▶ Problem statement
Reproduce each entry exactly.

▶ Dataset
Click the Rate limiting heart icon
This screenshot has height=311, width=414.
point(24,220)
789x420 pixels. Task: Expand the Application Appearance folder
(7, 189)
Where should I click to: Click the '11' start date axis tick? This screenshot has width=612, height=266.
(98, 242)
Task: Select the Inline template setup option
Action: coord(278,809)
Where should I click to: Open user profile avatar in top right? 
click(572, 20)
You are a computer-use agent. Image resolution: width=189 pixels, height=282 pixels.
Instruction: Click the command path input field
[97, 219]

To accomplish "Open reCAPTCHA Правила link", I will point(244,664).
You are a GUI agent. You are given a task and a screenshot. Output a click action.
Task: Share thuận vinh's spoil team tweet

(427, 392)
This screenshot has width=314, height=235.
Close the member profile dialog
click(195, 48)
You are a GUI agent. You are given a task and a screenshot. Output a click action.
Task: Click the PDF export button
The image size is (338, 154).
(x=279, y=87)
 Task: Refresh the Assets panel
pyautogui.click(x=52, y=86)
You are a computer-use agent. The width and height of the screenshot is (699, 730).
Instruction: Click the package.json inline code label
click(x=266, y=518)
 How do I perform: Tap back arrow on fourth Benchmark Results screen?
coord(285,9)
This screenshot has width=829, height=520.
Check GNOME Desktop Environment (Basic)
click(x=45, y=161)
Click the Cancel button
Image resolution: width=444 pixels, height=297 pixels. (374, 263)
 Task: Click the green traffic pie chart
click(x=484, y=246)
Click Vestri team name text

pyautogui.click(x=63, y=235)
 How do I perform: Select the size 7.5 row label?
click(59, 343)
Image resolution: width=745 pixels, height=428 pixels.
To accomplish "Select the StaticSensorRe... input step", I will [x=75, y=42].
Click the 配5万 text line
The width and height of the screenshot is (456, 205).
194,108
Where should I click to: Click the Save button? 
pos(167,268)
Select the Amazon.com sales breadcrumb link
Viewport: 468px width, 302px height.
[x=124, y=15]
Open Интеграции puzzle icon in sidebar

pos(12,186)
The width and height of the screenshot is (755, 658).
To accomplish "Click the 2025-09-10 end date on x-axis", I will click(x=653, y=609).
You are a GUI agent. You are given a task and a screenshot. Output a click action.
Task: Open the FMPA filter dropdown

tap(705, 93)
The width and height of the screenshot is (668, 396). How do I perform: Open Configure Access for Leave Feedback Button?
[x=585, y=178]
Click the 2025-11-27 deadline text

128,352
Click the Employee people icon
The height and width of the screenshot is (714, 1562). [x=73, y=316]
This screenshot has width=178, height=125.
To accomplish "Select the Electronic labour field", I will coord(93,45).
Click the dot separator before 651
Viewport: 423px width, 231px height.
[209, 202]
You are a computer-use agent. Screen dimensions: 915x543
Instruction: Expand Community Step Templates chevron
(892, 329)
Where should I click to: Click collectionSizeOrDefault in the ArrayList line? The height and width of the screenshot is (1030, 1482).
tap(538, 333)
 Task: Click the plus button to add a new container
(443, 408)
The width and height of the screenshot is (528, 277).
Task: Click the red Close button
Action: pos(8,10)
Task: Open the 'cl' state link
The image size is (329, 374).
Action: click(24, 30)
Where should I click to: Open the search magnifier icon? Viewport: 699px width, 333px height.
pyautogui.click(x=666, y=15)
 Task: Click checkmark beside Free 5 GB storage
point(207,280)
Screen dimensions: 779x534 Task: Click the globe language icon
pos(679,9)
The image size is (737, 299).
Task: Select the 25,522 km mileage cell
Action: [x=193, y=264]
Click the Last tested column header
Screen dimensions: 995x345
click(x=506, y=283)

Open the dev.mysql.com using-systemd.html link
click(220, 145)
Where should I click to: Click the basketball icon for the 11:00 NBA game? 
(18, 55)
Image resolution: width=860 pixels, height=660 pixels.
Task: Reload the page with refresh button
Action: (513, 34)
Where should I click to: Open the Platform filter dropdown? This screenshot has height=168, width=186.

▶ Exercise response
Click the Rate limiting heart icon
This screenshot has height=311, width=414.
point(24,220)
789x420 pixels. Task: Expand the Application Appearance folder
(7, 189)
Where should I click to: Click the '11' start date axis tick? This screenshot has width=612, height=266.
(98, 242)
Task: Select the Inline template setup option
Action: coord(278,809)
Where should I click to: Open user profile avatar in top right? 
click(572, 20)
You are a computer-use agent. Image resolution: width=189 pixels, height=282 pixels.
Instruction: Click the command path input field
[97, 219]

To accomplish "Open reCAPTCHA Правила link", I will point(244,664).
You are a GUI agent. You are given a task and a screenshot. Output a click action.
Task: Share thuận vinh's spoil team tweet

(427, 392)
This screenshot has width=314, height=235.
Close the member profile dialog
click(195, 48)
You are a GUI agent. You are given a task and a screenshot. Output a click action.
Task: Click the PDF export button
The image size is (338, 154).
(x=279, y=87)
 Task: Refresh the Assets panel
pyautogui.click(x=52, y=86)
You are a computer-use agent. The width and height of the screenshot is (699, 730).
Instruction: Click the package.json inline code label
click(x=266, y=518)
 How do I perform: Tap back arrow on fourth Benchmark Results screen?
coord(285,9)
This screenshot has width=829, height=520.
Check GNOME Desktop Environment (Basic)
click(x=45, y=161)
Click the Cancel button
Image resolution: width=444 pixels, height=297 pixels. (374, 263)
 Task: Click the green traffic pie chart
click(x=484, y=246)
Click Vestri team name text

pyautogui.click(x=63, y=235)
 How do I perform: Select the size 7.5 row label?
click(59, 343)
Image resolution: width=745 pixels, height=428 pixels.
To accomplish "Select the StaticSensorRe... input step", I will [x=75, y=42].
Click the 配5万 text line
The width and height of the screenshot is (456, 205).
194,108
Where should I click to: Click the Save button? 
pos(167,268)
Select the Amazon.com sales breadcrumb link
Viewport: 468px width, 302px height.
[x=124, y=15]
Open Интеграции puzzle icon in sidebar

pos(12,186)
The width and height of the screenshot is (755, 658).
To accomplish "Click the 2025-09-10 end date on x-axis", I will click(x=653, y=609).
You are a GUI agent. You are given a task and a screenshot. Output a click action.
Task: Open the FMPA filter dropdown

tap(705, 93)
The width and height of the screenshot is (668, 396). How do I perform: Open Configure Access for Leave Feedback Button?
[x=585, y=178]
Click the 2025-11-27 deadline text

128,352
Click the Employee people icon
The height and width of the screenshot is (714, 1562). [x=73, y=316]
This screenshot has width=178, height=125.
To accomplish "Select the Electronic labour field", I will coord(93,45).
Click the dot separator before 651
Viewport: 423px width, 231px height.
[209, 202]
You are a computer-use agent. Screen dimensions: 915x543
Instruction: Expand Community Step Templates chevron
(892, 329)
Where should I click to: Click collectionSizeOrDefault in the ArrayList line? The height and width of the screenshot is (1030, 1482).
tap(538, 333)
 Task: Click the plus button to add a new container
(443, 408)
The width and height of the screenshot is (528, 277).
Task: Click the red Close button
Action: pos(8,10)
Task: Open the 'cl' state link
The image size is (329, 374).
Action: click(24, 30)
Where should I click to: Open the search magnifier icon? Viewport: 699px width, 333px height.
pyautogui.click(x=666, y=15)
 Task: Click checkmark beside Free 5 GB storage
point(207,280)
Screen dimensions: 779x534 Task: Click the globe language icon
pos(679,9)
The image size is (737, 299).
Task: Select the 25,522 km mileage cell
Action: [x=193, y=264]
Click the Last tested column header
Screen dimensions: 995x345
click(x=506, y=283)

Open the dev.mysql.com using-systemd.html link
click(220, 145)
Where should I click to: Click the basketball icon for the 11:00 NBA game? 
(18, 55)
Image resolution: width=860 pixels, height=660 pixels.
Task: Reload the page with refresh button
Action: (513, 34)
Where should I click to: Open the Platform filter dropdown? This screenshot has height=168, width=186.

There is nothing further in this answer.